TEXT PASSAGE
↓↓↓

A decade ago I attended a Memorial Mass for a woman friend of mine who ran a Catholic Worker house in Philadelphia. Karen was involved in the Roman Catholic women priest movement. Her progressive views included support for ‘open’ liturgies (celebrated at the Catholic Worker house) which allowed celebrants other than priests to officiate. She was a radical, feminist Catholic, as were most of the people at her memorial service.
This fact became evident to me at the luncheon following the service when I was seated beside a well groomed fifty something woman in a plaid skirt and sweater who introduced herself as a Sister of Saint Joseph. The Sisters of St. Joseph were among the first orders of Catholic nuns to ditch their religious habit after Vatican II.
During the luncheon I explained to the well coiffed (and perfumed) Sister that I had fond memories of Saint Joe nuns in their unique box veils that made them resemble Orthodox patriarchs. I also told her that what I found most ironic was that in the days before Vatican II, Saint Joe nuns were noted for their strictness and cruelty (pinching the earlobes of students; using large wooden rulers as “swords” to discipline unruly boys), whereas after Vatican II almost all of them, sans their box veils and weighty crucifixes, had as their chrism social justice issues (Nuns on the Bus), etc.

↑↑↑

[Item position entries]
↓↓↓

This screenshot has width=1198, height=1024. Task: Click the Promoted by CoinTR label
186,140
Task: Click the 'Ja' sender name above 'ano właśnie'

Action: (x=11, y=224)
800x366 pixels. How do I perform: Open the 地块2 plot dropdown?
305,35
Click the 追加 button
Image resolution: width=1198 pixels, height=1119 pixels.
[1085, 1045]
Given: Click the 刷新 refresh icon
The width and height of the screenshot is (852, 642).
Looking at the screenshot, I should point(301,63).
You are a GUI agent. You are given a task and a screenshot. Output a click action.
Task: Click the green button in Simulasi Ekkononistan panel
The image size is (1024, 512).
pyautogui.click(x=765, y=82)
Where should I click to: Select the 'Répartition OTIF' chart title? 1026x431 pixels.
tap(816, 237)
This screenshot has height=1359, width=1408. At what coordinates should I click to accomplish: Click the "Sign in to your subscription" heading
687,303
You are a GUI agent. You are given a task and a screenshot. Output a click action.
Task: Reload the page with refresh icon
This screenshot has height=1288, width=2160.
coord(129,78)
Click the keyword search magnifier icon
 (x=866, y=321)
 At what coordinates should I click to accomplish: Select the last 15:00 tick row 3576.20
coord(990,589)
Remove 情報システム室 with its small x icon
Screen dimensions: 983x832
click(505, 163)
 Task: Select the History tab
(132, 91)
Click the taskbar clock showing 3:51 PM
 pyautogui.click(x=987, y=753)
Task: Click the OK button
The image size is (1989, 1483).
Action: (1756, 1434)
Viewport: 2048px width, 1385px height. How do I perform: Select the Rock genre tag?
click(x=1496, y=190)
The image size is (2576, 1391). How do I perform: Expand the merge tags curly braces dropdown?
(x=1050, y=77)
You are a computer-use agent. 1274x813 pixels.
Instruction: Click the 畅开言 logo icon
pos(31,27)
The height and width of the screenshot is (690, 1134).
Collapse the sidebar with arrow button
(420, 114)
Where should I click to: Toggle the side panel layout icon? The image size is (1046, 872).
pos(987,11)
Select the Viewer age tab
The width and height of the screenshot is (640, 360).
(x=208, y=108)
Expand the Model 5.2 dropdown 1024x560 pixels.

↑↑↑

TASK INSTRUCTIONS
#1 Translate this sentence from the passage about the memorial Mass into Spanish: "Karen was involved in the Roman Catholic women priest movement."
#2 Write a continuation of the passage about the memorial Mass, picking up after its final sentence.
The items have no connection to the passage about the memorial Mass.

OUTPUTS BY TASK
#1 Karen participaba en el movimiento católico romano de mujeres sacerdotes.

#2
I took things a step further with the Saint Joe nun when I said, “Today, it seems your Order is all about using your rulers on society.”
Fast forward to 2022 and to a Catholic landscape practically devoid of nuns in traditional habits except for cloistered women squirreled away in obscure convents. The sad fact is, contemplative orders of nuns were almost liquated after Vatican, but even the few “conservative” monasteries that survived became saddled with the new Mass and the revised, politically correct breviary, with its psalms that would bring joy to fans of the Southern Poverty Law Project.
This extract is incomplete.